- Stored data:

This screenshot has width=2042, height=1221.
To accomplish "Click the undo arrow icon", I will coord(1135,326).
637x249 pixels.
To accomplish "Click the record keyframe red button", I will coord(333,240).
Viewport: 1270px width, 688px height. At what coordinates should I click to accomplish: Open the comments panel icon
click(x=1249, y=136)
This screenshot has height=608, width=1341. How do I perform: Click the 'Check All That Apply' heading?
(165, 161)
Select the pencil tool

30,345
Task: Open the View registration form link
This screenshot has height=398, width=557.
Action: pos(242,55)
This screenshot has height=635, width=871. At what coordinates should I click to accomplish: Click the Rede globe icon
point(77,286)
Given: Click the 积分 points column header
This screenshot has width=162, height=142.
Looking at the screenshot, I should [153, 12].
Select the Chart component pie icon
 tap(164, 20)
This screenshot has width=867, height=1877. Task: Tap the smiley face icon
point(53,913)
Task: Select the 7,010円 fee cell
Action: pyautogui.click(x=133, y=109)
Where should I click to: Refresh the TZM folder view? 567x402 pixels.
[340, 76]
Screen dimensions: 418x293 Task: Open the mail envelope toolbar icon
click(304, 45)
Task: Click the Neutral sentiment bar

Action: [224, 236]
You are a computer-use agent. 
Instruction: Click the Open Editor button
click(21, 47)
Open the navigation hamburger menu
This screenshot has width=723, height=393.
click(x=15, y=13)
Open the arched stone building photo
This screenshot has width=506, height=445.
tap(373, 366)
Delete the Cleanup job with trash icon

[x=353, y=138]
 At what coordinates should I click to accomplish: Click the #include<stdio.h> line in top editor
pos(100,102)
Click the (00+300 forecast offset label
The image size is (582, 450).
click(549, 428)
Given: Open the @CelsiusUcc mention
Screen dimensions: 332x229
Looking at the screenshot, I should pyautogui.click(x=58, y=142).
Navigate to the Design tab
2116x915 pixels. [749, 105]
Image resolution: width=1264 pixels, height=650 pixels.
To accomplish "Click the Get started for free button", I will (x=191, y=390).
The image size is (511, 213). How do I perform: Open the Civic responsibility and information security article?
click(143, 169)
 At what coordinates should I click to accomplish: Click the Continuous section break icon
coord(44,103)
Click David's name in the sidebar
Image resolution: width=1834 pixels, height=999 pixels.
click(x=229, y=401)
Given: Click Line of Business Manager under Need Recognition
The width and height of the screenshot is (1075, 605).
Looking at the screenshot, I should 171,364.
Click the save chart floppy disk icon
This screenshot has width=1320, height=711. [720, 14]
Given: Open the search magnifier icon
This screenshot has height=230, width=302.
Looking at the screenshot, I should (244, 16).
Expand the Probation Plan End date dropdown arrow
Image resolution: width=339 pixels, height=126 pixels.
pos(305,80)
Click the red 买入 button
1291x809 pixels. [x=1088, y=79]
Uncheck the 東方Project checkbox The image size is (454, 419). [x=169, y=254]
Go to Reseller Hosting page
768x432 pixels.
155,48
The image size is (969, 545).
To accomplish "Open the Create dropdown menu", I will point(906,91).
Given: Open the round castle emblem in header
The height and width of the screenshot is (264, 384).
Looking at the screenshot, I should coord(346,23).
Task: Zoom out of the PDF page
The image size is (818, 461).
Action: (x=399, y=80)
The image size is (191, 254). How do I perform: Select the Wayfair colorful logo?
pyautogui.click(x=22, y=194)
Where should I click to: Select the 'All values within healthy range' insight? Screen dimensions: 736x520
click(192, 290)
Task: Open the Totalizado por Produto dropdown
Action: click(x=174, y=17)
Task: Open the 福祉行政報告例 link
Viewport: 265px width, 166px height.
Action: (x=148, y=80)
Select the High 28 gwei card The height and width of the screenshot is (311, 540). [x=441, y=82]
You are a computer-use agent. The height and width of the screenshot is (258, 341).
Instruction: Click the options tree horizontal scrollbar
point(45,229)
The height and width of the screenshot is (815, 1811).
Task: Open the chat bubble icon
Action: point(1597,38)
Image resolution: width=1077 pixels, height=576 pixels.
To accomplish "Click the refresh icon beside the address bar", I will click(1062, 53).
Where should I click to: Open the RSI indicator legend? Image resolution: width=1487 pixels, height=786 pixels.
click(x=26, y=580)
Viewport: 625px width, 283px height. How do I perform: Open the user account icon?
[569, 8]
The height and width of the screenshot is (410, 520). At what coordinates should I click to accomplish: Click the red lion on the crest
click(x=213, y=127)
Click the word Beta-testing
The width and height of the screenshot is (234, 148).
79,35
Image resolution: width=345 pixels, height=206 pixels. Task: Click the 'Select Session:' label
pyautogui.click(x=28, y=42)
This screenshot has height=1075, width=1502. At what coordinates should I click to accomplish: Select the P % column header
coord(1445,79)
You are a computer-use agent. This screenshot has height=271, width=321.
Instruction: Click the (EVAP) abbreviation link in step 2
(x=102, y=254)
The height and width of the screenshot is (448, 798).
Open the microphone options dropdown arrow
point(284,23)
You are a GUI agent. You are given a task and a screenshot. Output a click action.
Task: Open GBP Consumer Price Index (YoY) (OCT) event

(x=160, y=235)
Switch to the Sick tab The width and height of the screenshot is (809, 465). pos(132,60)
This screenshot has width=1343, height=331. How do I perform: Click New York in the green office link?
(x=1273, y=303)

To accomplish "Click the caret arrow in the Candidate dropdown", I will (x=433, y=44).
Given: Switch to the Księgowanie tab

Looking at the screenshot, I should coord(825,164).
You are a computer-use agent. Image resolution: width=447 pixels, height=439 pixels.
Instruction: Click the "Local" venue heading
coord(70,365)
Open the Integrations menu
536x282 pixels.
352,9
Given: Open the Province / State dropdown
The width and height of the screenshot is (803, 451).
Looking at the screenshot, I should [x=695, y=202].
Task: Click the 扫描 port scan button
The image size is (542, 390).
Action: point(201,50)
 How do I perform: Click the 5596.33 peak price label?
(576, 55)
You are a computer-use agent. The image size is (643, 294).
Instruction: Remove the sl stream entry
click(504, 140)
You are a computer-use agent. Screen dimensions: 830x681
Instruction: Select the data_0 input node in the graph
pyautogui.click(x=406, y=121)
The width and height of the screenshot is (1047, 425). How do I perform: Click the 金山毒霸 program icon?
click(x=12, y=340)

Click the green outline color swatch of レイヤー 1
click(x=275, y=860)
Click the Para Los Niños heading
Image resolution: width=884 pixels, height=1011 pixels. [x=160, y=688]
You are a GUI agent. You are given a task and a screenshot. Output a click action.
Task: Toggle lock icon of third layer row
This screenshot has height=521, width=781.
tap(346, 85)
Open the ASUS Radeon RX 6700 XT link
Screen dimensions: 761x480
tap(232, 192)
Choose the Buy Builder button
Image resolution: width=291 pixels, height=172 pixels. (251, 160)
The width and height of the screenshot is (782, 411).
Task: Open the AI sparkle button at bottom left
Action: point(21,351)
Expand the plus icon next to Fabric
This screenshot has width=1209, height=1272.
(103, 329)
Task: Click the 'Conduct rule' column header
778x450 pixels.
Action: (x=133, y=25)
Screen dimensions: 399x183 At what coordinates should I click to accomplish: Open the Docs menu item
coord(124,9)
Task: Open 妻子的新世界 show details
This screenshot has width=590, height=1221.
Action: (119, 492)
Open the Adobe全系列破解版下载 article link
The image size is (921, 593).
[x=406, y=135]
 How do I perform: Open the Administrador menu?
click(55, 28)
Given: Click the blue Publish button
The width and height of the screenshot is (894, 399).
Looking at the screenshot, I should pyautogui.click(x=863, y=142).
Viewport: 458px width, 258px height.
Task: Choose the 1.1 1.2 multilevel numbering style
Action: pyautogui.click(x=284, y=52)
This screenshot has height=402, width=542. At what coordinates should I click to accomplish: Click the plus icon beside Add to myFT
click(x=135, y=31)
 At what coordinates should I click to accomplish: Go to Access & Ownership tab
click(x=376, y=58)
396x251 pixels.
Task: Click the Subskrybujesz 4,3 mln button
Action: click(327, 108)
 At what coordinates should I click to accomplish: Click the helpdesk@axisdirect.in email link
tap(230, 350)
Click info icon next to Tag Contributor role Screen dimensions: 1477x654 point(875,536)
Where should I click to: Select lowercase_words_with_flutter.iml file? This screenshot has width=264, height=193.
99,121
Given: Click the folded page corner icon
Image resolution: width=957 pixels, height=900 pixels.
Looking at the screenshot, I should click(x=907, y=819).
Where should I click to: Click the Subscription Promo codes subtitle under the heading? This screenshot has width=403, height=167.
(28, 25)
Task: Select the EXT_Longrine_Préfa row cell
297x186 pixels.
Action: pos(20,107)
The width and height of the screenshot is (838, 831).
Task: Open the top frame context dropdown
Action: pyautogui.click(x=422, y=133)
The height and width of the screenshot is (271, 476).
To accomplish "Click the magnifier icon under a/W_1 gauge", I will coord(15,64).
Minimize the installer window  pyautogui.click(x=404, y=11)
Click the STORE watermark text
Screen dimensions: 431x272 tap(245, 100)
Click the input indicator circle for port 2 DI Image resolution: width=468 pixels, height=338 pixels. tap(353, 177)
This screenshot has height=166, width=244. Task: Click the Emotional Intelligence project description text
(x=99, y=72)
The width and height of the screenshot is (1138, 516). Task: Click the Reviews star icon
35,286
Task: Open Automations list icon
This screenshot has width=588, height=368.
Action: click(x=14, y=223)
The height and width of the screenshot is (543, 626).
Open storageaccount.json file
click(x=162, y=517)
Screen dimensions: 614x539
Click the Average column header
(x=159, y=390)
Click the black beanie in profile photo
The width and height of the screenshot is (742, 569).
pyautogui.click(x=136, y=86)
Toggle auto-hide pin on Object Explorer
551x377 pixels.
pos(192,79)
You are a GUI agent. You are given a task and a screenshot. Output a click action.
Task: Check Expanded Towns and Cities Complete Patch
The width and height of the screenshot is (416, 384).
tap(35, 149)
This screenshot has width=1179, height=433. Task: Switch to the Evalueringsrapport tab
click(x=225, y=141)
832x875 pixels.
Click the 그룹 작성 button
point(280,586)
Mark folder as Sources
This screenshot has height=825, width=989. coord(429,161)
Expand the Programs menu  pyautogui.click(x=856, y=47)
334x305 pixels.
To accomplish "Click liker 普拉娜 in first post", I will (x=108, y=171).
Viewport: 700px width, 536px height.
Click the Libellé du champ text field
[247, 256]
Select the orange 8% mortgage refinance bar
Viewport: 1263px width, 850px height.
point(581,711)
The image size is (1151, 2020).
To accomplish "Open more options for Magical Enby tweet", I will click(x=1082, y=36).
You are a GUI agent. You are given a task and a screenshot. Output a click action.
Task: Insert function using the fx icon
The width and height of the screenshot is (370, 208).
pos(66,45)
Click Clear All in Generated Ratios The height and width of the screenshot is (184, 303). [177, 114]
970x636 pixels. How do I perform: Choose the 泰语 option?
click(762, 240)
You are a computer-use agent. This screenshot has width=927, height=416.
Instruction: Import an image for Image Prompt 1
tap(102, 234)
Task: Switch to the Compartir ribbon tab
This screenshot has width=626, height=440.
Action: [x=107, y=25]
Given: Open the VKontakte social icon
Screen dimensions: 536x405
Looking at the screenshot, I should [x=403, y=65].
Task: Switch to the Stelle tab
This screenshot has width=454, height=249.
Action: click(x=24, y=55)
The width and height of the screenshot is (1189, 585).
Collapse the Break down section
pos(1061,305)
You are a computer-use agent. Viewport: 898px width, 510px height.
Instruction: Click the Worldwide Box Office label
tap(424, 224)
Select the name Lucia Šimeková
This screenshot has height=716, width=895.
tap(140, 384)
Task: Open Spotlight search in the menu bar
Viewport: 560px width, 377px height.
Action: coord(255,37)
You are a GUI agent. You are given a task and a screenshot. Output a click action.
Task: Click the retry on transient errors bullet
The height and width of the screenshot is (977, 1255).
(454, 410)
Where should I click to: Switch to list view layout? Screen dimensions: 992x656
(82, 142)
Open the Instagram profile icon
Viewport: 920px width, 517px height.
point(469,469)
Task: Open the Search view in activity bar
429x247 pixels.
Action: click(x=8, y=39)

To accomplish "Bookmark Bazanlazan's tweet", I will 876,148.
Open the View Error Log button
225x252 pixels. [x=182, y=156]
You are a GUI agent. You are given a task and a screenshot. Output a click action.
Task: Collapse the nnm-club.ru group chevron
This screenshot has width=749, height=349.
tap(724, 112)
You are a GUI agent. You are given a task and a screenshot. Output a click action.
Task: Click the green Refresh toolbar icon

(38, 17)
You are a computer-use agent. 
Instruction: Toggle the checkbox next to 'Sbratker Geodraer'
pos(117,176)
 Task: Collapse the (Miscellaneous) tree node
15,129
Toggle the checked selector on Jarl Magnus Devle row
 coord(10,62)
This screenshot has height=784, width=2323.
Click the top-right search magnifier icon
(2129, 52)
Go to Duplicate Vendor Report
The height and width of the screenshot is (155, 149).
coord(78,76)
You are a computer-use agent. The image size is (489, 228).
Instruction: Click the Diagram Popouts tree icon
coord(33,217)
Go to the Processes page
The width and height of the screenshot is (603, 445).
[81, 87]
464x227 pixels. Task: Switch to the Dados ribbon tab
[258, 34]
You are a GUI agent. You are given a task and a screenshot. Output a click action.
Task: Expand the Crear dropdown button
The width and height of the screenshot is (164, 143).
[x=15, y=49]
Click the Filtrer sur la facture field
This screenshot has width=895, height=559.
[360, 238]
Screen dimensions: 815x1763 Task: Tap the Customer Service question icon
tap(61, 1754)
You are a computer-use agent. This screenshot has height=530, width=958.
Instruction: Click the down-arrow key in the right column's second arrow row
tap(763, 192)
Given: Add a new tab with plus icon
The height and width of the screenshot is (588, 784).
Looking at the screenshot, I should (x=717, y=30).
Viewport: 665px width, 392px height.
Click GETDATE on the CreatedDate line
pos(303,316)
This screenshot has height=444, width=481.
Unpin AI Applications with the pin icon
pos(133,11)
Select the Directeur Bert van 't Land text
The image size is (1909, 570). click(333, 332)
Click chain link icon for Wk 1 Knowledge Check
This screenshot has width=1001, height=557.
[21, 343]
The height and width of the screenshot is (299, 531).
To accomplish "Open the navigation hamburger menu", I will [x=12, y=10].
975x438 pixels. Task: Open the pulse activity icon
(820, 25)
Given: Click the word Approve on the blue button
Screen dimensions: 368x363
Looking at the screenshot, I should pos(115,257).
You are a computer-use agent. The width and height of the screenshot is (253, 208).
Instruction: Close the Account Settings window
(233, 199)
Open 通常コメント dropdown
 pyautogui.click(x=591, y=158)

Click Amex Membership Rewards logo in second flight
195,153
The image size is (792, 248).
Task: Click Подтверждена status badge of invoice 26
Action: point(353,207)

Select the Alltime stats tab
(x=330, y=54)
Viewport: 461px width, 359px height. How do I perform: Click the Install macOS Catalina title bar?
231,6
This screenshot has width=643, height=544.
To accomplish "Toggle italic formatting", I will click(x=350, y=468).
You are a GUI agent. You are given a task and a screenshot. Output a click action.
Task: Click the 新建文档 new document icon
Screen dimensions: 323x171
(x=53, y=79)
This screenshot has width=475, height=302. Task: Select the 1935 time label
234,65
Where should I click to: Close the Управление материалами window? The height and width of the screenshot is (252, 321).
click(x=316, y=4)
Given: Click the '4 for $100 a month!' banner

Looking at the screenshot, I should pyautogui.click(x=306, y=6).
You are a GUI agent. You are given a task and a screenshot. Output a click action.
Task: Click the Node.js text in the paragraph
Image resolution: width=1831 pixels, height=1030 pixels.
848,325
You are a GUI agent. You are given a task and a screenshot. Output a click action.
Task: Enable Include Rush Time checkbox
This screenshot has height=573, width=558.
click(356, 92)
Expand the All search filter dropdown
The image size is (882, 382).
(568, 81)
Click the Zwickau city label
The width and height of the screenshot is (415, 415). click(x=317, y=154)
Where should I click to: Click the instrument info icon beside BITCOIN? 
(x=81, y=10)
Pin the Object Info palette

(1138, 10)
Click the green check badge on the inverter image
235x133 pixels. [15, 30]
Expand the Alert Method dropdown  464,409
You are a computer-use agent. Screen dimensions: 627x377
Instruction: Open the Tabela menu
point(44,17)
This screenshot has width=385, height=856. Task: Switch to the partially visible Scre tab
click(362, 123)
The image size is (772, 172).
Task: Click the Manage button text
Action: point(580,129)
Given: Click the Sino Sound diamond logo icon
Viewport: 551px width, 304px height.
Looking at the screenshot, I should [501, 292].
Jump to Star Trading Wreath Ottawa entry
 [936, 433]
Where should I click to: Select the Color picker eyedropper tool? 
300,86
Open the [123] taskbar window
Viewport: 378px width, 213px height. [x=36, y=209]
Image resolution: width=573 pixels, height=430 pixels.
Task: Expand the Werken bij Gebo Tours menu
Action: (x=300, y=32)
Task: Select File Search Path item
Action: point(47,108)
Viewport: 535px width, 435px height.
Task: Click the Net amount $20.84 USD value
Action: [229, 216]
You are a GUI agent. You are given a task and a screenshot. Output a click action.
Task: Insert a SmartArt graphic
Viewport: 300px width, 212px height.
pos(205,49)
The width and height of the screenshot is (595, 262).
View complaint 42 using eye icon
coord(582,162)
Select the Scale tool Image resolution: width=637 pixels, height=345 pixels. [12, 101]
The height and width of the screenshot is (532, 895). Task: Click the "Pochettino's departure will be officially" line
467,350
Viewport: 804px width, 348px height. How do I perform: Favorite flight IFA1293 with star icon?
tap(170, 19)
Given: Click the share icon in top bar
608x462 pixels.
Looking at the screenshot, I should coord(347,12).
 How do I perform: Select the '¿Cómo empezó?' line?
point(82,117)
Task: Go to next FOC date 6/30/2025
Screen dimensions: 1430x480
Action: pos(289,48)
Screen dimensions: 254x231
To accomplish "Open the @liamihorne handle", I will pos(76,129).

- REQUIRED ACTION:
Check every line above for the string "hamburger" and copy those that have it.

- RESPONSE:
Open the navigation hamburger menu
To accomplish "Open the navigation hamburger menu", I will [x=12, y=10].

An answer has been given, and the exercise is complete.